(Extracted records)
· · ·
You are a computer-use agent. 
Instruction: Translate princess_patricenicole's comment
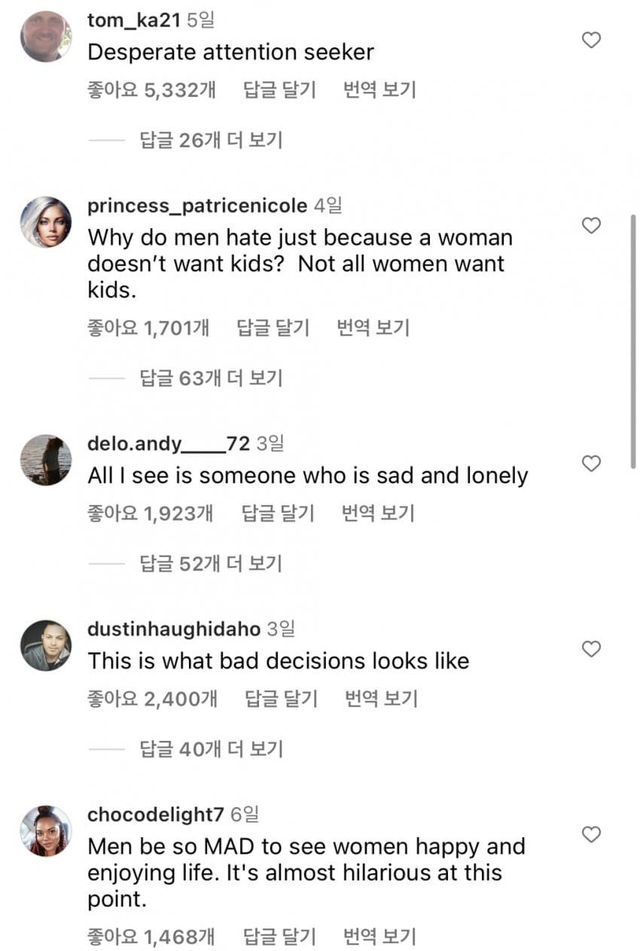(374, 327)
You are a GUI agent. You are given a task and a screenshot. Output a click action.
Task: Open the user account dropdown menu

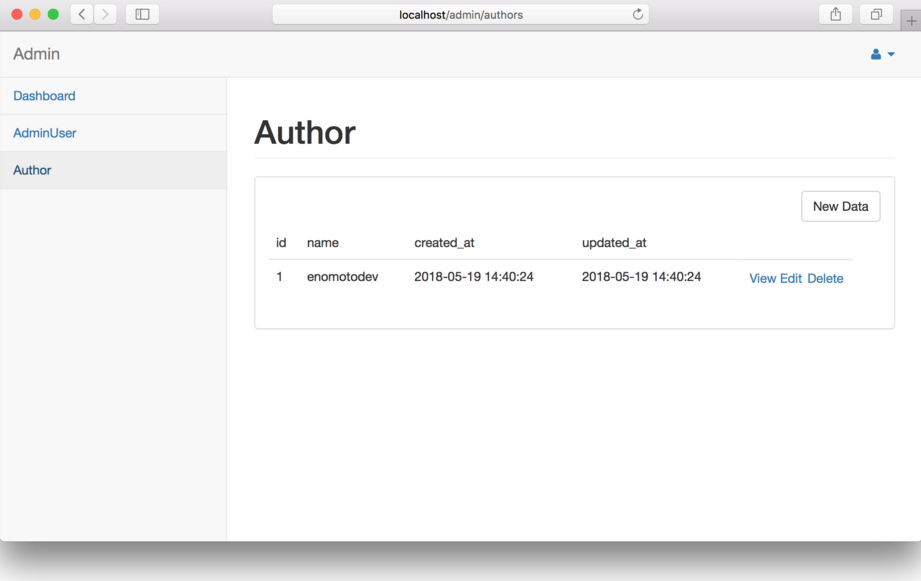click(x=882, y=54)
· · ·
● **Your objective**
Copy out every line of the records above word for word, omitting the pictures.

● **Written answer**
You are a computer-use agent. 
Instruction: Translate princess_patricenicole's comment
(374, 327)
You are a GUI agent. You are given a task and a screenshot. Output a click action.
Task: Open the user account dropdown menu

click(x=882, y=54)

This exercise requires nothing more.